For Nike, the collaboration is an act of alignment, two forces grounded in innovation, community, and the idea that design can move culture forward. Jupiter Desphy, the silhouette’s lead designer, describes it as “a shoe that articulates movement, emotion, and access,” adding, “Air Afrique represented the possibility of travel, of seeing, learning, and belonging. We wanted to honor that era of mobility through a design that carries its emotional resonance into the present.

The Première Classe campaign, which launches the RK61, visualizes that idea of elegant elevation. Styled like an archival boarding call, it celebrates Afro-diasporic excellence through a cast that bridges sport, art, and history, Didier Drogba, Oumou Sangaré, Marie Josée Ta Lou-Smith, and Mme Daba Traoré, a former employee of the original airline. Each figure embodies a different dimension of heritage and aspiration, reminding us that legacy is not something we inherit, it is something we build in motion.

“We are deliberate about who we work with,” Thiam says, “Nike has always represented intention and global resonance.

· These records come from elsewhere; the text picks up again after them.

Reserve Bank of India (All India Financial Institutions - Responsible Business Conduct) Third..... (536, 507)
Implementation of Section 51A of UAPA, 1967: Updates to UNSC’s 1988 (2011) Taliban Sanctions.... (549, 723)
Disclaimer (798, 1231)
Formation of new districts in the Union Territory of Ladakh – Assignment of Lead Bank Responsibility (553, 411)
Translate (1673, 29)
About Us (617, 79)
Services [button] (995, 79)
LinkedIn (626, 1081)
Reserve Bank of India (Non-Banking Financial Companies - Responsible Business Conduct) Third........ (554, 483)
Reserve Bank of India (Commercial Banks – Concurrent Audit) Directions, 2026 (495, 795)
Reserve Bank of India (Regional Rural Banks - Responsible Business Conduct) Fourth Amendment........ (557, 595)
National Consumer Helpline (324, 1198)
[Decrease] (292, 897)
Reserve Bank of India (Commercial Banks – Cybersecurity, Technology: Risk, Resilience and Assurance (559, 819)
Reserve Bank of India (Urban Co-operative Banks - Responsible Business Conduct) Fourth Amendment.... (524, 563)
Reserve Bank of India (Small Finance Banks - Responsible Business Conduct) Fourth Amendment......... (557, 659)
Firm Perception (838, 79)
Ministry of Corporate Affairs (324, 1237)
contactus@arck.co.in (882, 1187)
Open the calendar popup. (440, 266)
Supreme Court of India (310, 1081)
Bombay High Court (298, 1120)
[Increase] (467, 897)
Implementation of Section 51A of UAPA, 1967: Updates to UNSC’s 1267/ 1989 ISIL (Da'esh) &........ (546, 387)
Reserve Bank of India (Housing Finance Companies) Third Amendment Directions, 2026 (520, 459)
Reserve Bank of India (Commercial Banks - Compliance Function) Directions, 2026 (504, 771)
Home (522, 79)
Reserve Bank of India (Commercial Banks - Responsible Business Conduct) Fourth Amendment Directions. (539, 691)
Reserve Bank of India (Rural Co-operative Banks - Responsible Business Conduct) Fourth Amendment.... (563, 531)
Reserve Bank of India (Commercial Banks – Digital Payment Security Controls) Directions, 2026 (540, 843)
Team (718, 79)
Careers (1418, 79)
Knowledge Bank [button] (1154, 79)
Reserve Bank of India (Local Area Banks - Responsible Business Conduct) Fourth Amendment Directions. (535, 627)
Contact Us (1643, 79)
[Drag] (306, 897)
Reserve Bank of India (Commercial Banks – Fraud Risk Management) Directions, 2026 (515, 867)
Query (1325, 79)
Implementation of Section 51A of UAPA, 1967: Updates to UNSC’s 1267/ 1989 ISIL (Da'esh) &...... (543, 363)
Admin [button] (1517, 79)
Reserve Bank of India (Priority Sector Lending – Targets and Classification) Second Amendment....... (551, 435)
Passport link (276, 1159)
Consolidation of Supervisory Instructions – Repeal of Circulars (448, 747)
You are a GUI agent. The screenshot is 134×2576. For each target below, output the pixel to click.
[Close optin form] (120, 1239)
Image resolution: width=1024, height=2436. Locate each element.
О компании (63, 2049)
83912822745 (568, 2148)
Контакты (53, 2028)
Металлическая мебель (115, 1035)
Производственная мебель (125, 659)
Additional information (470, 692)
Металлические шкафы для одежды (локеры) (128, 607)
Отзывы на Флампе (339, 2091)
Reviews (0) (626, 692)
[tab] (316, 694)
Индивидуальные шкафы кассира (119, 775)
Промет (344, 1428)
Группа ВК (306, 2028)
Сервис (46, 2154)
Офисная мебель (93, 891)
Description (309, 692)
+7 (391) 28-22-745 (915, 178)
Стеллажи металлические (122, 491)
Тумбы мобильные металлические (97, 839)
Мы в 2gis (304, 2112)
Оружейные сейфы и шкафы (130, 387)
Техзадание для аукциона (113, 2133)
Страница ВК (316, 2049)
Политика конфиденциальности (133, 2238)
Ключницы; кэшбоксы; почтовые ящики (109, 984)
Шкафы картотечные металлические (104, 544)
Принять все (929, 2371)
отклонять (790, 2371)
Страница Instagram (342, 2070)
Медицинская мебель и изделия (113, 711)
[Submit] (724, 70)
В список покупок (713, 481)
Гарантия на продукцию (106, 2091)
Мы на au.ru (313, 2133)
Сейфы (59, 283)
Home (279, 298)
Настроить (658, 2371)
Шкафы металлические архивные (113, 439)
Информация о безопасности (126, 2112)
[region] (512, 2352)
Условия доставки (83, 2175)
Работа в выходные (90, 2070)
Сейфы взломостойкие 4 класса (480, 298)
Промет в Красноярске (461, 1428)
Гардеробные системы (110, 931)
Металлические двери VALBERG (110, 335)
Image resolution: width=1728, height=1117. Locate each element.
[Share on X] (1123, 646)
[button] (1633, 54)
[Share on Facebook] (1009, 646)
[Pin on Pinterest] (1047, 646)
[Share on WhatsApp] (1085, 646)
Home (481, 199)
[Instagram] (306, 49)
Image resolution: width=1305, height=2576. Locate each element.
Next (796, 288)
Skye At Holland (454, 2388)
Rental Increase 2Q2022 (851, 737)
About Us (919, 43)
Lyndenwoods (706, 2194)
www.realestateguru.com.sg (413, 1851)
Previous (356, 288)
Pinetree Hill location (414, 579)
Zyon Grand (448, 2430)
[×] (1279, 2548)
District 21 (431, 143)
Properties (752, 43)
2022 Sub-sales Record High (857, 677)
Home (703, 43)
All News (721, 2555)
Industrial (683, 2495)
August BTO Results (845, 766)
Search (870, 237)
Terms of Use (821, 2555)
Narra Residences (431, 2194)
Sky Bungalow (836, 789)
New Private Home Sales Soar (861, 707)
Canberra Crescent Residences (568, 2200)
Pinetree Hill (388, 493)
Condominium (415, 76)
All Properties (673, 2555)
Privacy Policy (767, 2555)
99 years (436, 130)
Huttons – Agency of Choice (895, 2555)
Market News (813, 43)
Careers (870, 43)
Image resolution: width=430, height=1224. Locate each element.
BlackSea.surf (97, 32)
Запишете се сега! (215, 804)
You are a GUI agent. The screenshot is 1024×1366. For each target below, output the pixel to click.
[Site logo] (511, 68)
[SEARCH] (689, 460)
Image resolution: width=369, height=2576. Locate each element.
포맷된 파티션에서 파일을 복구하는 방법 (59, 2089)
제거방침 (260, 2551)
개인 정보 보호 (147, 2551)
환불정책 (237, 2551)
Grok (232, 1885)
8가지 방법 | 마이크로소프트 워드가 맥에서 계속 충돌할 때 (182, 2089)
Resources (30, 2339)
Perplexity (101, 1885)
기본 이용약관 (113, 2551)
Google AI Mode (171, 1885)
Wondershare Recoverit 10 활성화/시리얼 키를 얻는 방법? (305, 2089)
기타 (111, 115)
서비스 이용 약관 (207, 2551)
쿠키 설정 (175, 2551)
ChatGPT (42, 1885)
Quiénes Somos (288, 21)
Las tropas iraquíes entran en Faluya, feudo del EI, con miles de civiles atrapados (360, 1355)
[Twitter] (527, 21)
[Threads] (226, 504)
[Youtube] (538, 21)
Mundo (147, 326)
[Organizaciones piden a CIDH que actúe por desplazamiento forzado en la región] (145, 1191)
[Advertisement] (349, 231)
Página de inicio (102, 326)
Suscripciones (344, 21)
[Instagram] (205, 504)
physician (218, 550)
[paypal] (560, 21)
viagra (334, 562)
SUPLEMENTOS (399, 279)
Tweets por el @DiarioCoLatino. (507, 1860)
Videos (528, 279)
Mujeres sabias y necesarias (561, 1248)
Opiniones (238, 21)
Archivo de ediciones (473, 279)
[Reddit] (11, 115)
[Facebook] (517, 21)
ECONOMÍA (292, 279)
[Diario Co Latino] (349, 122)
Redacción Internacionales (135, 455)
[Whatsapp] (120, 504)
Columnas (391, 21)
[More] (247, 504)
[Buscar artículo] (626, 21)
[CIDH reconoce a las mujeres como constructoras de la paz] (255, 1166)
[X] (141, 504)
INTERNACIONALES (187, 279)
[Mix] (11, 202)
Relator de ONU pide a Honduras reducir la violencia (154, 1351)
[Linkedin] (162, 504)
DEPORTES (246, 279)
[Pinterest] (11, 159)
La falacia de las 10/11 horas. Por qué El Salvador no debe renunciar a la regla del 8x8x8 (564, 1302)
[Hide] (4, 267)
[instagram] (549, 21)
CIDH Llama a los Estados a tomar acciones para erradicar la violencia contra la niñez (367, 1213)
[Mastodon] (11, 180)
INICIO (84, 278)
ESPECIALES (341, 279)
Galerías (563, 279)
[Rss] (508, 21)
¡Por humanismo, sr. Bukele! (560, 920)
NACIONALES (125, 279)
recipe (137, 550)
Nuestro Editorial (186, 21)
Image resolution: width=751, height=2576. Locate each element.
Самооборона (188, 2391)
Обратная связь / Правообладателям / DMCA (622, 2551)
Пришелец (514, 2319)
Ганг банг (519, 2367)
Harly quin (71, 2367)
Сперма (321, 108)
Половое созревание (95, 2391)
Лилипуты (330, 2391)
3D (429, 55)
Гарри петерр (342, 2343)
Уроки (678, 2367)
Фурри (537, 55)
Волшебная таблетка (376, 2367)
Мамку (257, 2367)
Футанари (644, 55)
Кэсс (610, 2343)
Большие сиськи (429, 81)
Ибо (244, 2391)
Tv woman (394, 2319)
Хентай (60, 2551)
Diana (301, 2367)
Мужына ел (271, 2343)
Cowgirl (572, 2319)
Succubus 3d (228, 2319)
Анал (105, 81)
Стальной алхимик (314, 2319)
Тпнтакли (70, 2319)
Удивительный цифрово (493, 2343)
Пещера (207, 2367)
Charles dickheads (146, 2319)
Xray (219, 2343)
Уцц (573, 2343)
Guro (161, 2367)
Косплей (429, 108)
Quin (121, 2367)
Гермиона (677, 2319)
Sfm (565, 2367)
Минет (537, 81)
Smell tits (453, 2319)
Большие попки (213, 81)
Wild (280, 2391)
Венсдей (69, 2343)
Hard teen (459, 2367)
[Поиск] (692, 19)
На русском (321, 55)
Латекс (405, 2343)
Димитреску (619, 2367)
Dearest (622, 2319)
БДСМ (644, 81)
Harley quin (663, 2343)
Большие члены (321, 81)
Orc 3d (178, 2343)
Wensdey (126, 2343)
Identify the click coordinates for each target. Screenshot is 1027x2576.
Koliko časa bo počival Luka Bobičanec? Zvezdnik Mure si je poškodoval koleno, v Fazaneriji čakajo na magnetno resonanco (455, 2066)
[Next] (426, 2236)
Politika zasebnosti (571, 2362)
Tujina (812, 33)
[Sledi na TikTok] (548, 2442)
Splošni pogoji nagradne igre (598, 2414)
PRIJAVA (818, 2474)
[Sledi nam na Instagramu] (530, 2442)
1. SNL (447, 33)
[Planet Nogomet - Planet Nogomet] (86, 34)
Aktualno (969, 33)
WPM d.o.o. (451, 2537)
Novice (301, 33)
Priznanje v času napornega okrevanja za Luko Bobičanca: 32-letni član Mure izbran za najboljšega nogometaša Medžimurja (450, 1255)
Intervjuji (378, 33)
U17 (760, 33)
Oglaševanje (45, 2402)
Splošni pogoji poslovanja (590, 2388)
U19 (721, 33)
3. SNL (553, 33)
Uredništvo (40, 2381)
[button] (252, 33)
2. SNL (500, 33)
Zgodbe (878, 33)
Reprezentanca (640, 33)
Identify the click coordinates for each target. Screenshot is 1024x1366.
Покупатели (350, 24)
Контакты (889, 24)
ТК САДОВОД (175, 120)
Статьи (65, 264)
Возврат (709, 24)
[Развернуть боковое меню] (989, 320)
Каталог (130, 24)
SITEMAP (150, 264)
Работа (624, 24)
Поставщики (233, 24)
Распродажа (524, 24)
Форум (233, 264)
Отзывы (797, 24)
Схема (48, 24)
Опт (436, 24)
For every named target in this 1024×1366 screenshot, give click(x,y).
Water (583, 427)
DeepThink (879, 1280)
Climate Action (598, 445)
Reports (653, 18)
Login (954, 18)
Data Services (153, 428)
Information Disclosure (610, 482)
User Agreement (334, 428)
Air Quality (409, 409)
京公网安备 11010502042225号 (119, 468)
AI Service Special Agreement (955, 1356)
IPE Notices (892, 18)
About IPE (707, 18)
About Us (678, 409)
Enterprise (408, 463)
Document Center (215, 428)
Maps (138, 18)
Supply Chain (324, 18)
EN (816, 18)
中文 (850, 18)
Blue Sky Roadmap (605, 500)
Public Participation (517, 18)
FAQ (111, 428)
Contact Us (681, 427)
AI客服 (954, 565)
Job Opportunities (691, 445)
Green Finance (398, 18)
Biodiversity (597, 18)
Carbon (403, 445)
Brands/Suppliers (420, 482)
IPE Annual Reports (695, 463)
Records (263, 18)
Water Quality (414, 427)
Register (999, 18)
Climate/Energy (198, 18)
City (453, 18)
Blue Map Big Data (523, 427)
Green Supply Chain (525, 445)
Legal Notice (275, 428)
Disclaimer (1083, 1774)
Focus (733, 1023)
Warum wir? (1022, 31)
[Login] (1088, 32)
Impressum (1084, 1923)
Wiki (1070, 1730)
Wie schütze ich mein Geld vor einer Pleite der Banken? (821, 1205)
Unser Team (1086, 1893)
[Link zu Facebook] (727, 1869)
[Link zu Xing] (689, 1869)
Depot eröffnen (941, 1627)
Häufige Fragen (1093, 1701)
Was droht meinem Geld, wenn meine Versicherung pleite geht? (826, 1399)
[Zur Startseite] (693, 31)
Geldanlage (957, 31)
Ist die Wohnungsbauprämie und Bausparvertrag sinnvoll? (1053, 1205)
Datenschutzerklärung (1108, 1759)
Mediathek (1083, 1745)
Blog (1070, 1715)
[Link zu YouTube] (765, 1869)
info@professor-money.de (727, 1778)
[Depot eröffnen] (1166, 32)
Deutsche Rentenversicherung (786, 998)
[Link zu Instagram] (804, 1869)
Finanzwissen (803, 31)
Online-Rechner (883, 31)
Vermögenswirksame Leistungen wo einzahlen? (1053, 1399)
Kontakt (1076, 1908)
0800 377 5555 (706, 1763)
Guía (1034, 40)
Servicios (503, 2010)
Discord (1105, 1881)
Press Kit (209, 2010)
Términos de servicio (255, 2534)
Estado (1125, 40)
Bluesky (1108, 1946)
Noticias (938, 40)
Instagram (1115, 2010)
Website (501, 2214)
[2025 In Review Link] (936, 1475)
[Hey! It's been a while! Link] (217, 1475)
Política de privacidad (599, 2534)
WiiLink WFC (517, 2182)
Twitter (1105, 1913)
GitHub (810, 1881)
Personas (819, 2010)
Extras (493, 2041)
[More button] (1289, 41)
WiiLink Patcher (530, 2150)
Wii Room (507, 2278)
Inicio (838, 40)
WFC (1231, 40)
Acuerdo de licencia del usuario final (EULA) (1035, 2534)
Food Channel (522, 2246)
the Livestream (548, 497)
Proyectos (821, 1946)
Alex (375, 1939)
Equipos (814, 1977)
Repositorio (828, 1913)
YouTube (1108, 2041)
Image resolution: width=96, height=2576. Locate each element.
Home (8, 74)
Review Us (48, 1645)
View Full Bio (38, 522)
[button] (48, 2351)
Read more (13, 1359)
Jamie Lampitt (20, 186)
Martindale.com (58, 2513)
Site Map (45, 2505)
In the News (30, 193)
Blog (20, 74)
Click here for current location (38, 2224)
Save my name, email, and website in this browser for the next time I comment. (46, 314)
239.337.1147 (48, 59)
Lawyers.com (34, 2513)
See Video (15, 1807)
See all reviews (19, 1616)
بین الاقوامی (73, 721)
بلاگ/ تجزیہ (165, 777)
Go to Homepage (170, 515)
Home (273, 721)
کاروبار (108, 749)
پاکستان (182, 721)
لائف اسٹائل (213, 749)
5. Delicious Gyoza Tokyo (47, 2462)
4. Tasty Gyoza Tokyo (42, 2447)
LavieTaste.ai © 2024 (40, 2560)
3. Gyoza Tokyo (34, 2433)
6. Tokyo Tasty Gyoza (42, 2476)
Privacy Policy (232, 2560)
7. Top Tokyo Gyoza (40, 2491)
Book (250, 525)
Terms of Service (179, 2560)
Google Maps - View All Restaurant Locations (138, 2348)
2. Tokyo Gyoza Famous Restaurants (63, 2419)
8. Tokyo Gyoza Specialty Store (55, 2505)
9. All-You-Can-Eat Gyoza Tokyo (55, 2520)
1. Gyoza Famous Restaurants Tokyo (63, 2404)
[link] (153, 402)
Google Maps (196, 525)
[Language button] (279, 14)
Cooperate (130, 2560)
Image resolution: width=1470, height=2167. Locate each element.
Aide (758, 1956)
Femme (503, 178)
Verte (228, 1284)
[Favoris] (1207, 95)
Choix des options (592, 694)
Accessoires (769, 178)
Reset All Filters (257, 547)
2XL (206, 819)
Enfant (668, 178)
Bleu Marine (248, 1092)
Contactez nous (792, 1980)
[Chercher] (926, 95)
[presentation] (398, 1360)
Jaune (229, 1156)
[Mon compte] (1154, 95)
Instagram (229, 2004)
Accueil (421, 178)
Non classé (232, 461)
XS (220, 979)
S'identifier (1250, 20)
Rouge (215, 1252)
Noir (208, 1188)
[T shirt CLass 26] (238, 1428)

That is what connects us, the belief that design should carry meaning, that every detail should move with purpose.”

The Air Max RK61 is more than a collaboration, it is a cultural statement. It honors a lineage of innovation while pointing to a future where African narratives are central to global design conversations. It reminds us that flight is not only about altitude, it is about perspective.